Y es que nuestro cerebro es totalmente distinto. Y no lo digo yo, es una evidencia de una maravillosa científica que pueden leer en un libro que se llama "El cerebro femenino", de la doctora Louann Brizendine que confirma lo que yo llevaba años pregonando. Quizás es por eso, por lo que sé y ella confirma: que nunca un hombre podrá suplir el vínculo que se establece entre madre e hijo. El cerebro femenino cambia totalmente durante el embarazo, desde el mismo instante de la concepción hasta el parto. En ese momento, el del parto, se disparan las hormonas, así como se incrementan notablemente los sentidos del oído, tacto, vista y olfato.

Si se escanea el cerebro maternal, es muy parecido al cerebro de una mujer enamorada. La dopamina y la oxitocina inundan nuestros circuitos neuronales haciendo que nos convirtamos en madres protectoras, capaces de enfrentarnos al mayor peligro que uno se pueda imaginar con tal de proteger a nuestras crías. El cerebro de una mujer está preparado para esa maternidad y es por eso que captamos los gestos, los llantos y sus necesidades sin que ni siquiera ellos sepan que las tienen. Esto explica que las mujeres seamos capaces de oír el mínimo quejido de nuestro bebé en el otro extremo de la casa y pasar por encima de nuestra pareja mientras el bebé llora a gritos y aquí el progenitor duerme a pierna suelta. Y encima te suelta por la mañana que qué bien que ha dormido el niño, cuando tú has estado toda la noche calmándole.

El hecho de estar piel con piel acentúa esa unión entre madre e hijo y por eso es tan necesario ese contacto. Recuerdo que por instinto, cuando no podía ya dar de mamar, porque se me había retirado, yo les daba el biberón poniéndolo en mi pecho desnudo, quizás porque por intuición sabía que ese contacto era vital, que su olor, su tacto, su cuerpecito era lo que completaba el mío y que cuando nuestras miradas se encontraban, no había absolutamente nada en el mundo que superara ese momento.

Y sí, he hablado de maternidad, ahora que no está de moda. Que lo que mola y se lleva es decir que nos han vendido una mentira y que lo del instinto maternal no existe, etc.

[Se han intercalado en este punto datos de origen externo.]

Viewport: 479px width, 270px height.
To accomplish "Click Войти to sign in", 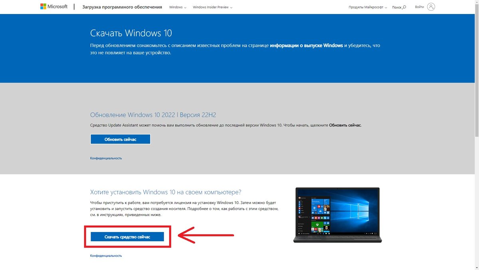I will (x=419, y=6).
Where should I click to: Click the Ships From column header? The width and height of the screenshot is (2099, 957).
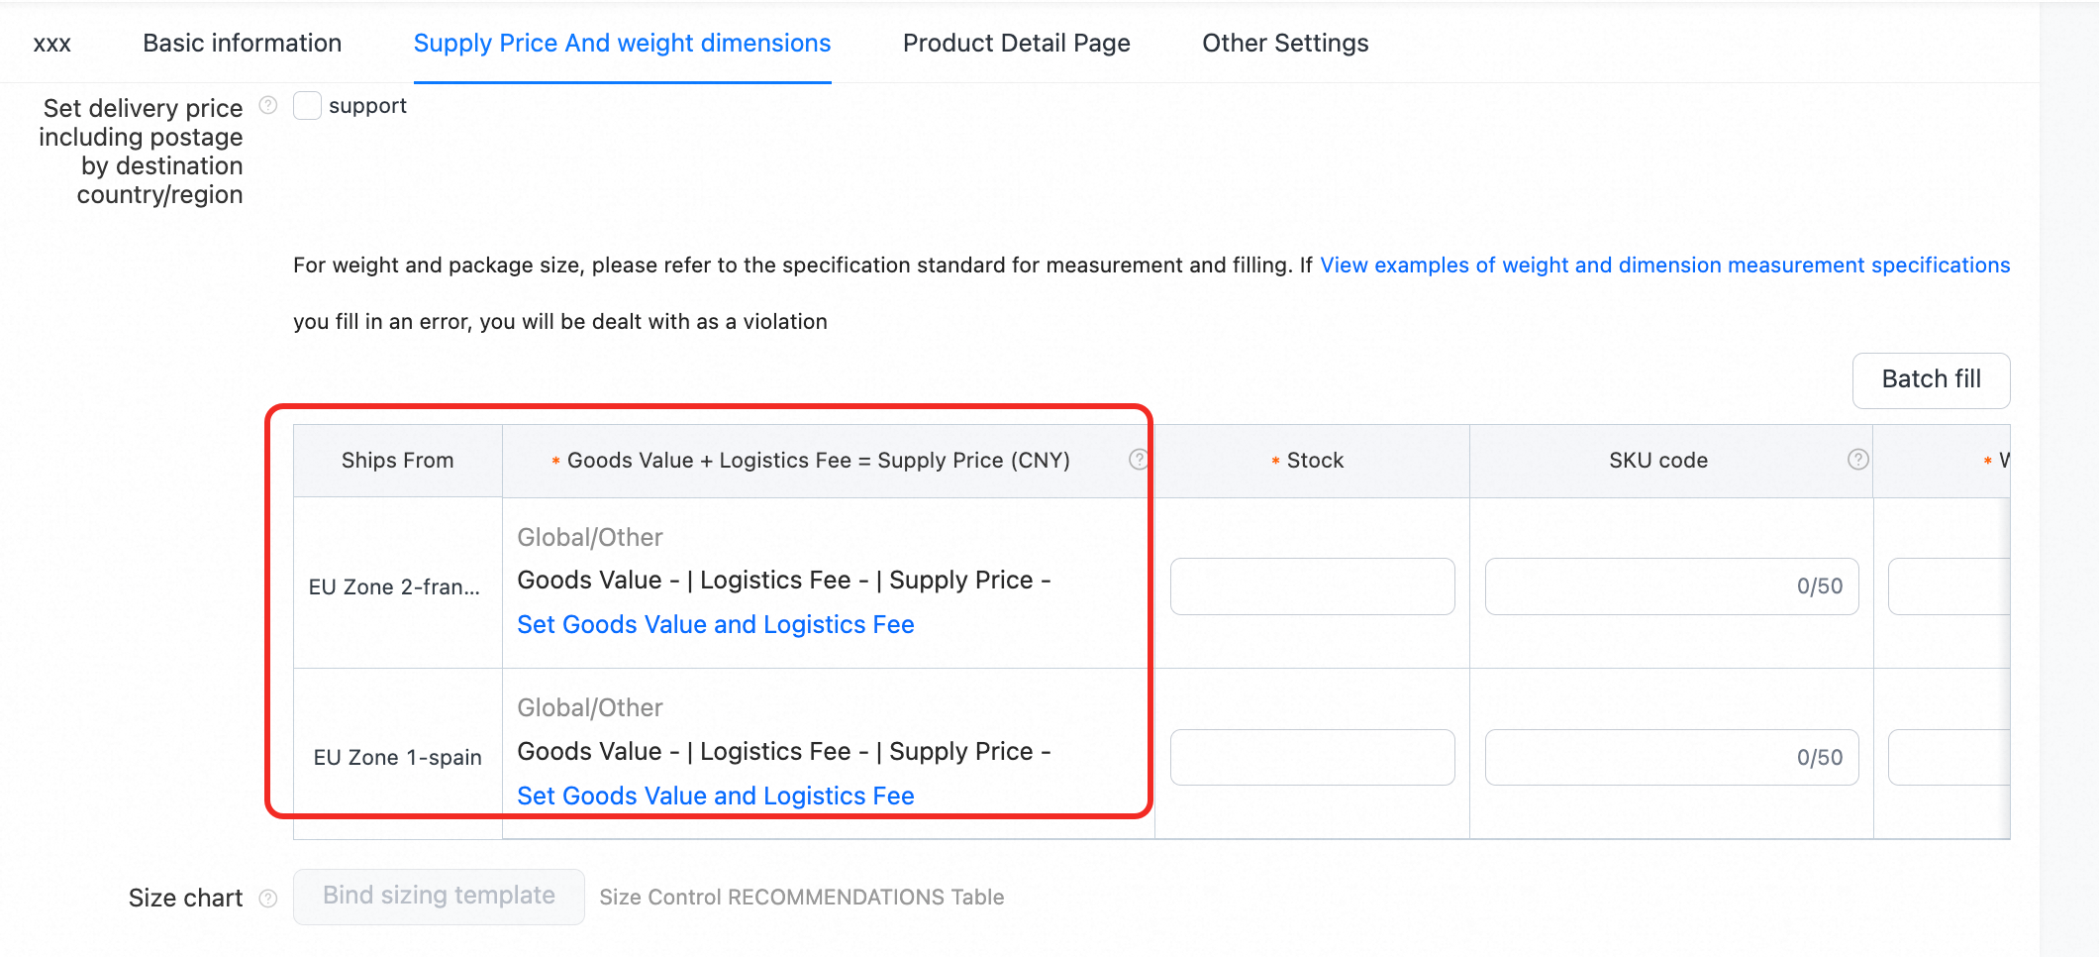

Fíjense si será verdad, que después de que mis estrógenos y mi progesterona se hayan ido hace ya muchos años, algo ha tenido que pasar para que yo vuelva a estar total y absolutamente enamorada. No es la maternidad, pero la siento igual. Tendré que hablar con Louann para que me explique por qué me siento absolutamente arrebatada por mi nieta; por qué soy capaz de destruir cualquier barrera que pudiera separarme de ella; por qué capto cada una de sus emociones y por qué mis prioridades y mi vida se han puesto patas arriba en el mismo instante en la cogí en mis brazos. Doctora Brizendine, quizás tenga ahora que estudiar el cerebro de la abuela... No sería mala idea.